En el contexto político de abril de 2026, la prensa chilena se encuentra en el ojo del huracán debido a la cobertura del editorial de «La Semana Política» de El Mercurio. Mediante el artículo titulado “Fuga de Apablaza” y el análisis del “PC y el Caso Guzmán”, la publicación lanza ataques a la legitimidad democrática del Partido Comunista (PC), insinuando que esta organización no solo promueve la violencia, sino que también se alinea con el terrorismo. Los testimonios de figuras destacadas del PC, en los que se mencionan conceptos como “daños colaterales” y “autodefensa legítima”, son utilizados para crear un vínculo entre el partido y la apología de actos violentos, reconfigurando así su imagen ante la opinión pública como un actor marginal que opera fuera del ámbito democrático.

Esta estrategia de desprestigio se alinea con la tendencia de la actual administración de ultraderecha, que ha buscado fortalecer su narrativa de control y mano dura contra la disidencia. El Mercurio enfatiza un doble estándar en el discurso del PC, que exige justicia más severa para otros, pero se siente perseguido cuando se le investiga a fondo. Esta crítica apunta a diluir la autoridad moral del PC en su histórica defensa de los derechos humanos, planteando una falta de coherencia que puede deslegitimar su voz dentro del debate político y judicial en Chile.

Además, la publicación busca generar rupturas en el oficialismo y en el espectro de la izquierda, forzando una elección crítica entre aquellos que defienden el Estado de Derecho y quienes son percibidos como cómplices del terrorismo.
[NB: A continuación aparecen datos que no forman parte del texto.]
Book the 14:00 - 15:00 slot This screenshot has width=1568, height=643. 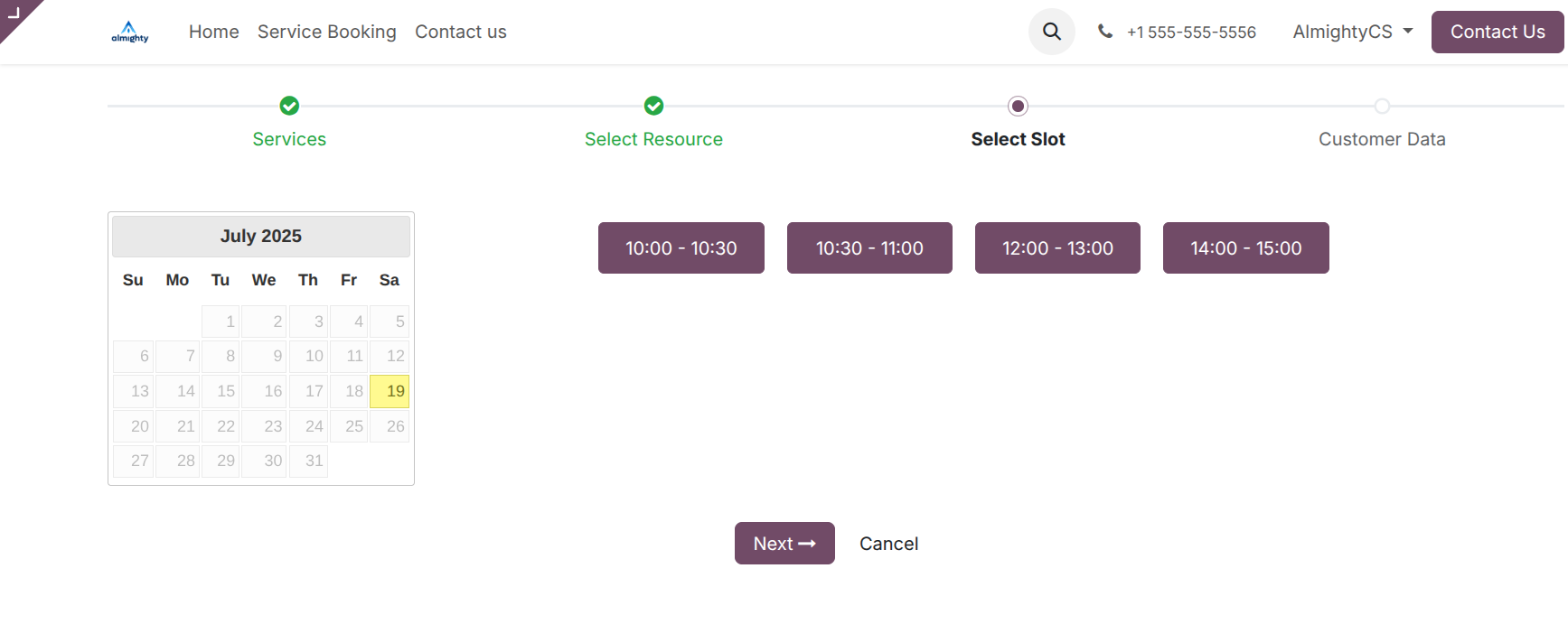point(1245,248)
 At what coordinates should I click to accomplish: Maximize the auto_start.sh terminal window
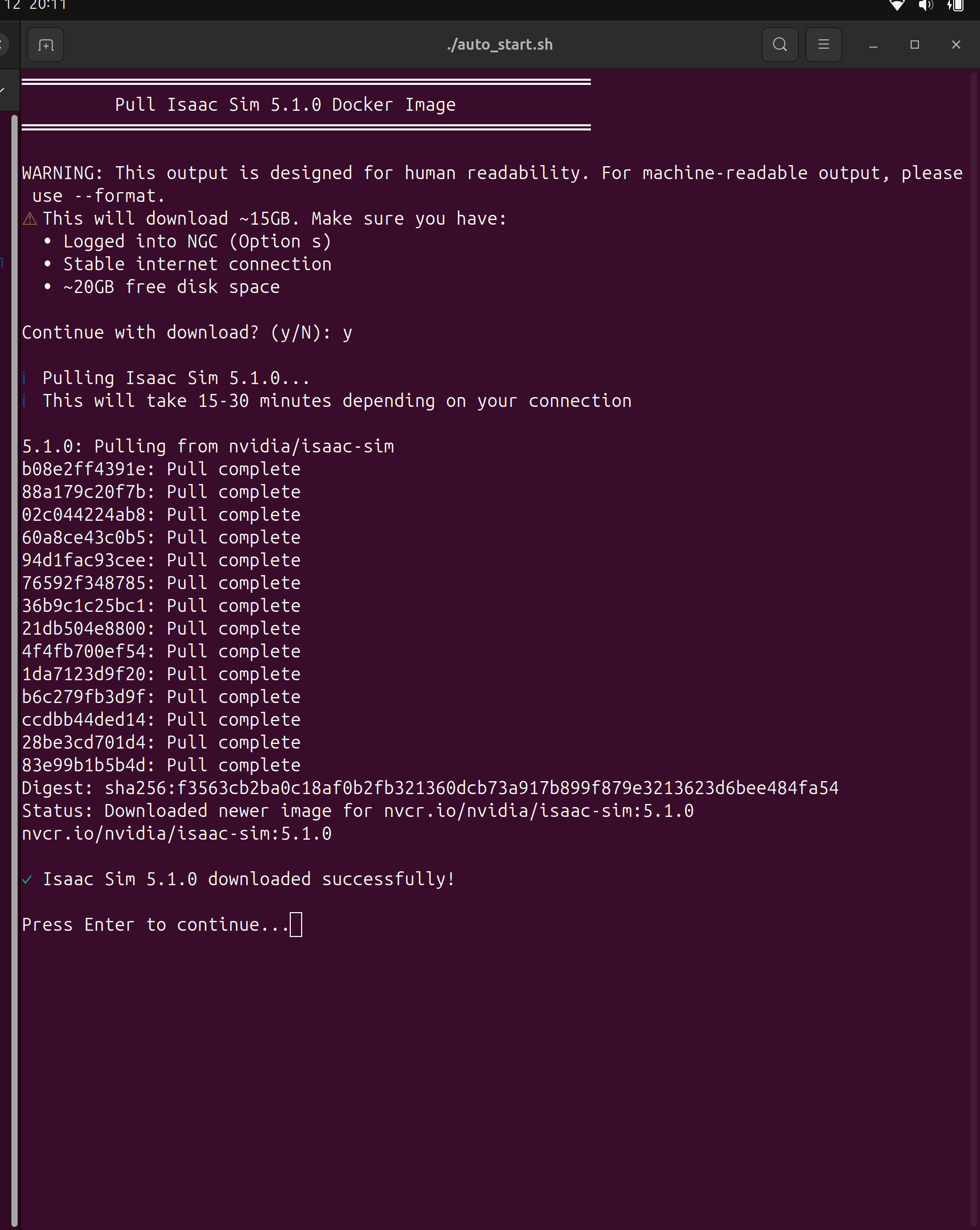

Al dirigirse a partidos como el Frente Amplio, el Partido Socialista y el Partido por la Democracia, El Mercurio espera quebrantar alianzas que, en teoría, podrían hacer frente a la administración actual y su retórica de «mano dura». Este enfoque puede buscar sembrar inseguridad entre los partidos de izquierda, obligándolos a tomar posiciones que podrían ser desfavorables para su imagen pública.

Legítimamente, estos artículos contribuyen a la creación de un ambiente propicio para la criminalización de la oposición política en Chile, donde los militantes del PC son equiparados a terroristas. Con ello, se justifica el fortalecimiento de las políticas de seguridad del gobierno de Kast, que busca mayor control sobre organizaciones críticas y una vigilancia constante de sus actividades. Este marco normativo también apunta a legitimar la presión estatal sobre países vecinos como Argentina, ignorando derechos básicos como el debido proceso, en nombre de la seguridad nacional.

Finalmente, el tratamiento del caso Guzmán por parte de El Mercurio plantea una simplificación peligrosa que reduce el contexto de resistencia de grupos como el FPMR a meras acciones terroristas. Esta narrativa, que niega el trasfondo de persecución política durante la dictadura, promueve una memoria histórica que despolitiza un conflicto complejo y violento, en el que las responsabilidades son minimizadas según la conveniencia política del momento. Así, El Mercurio y su editorial no solo son un reflejo de la actualidad, sino un instrumento de lucha política que refuerza una visión unilateral de la historia, afectando la percepción pública sobre la violencia de Estado y su legado.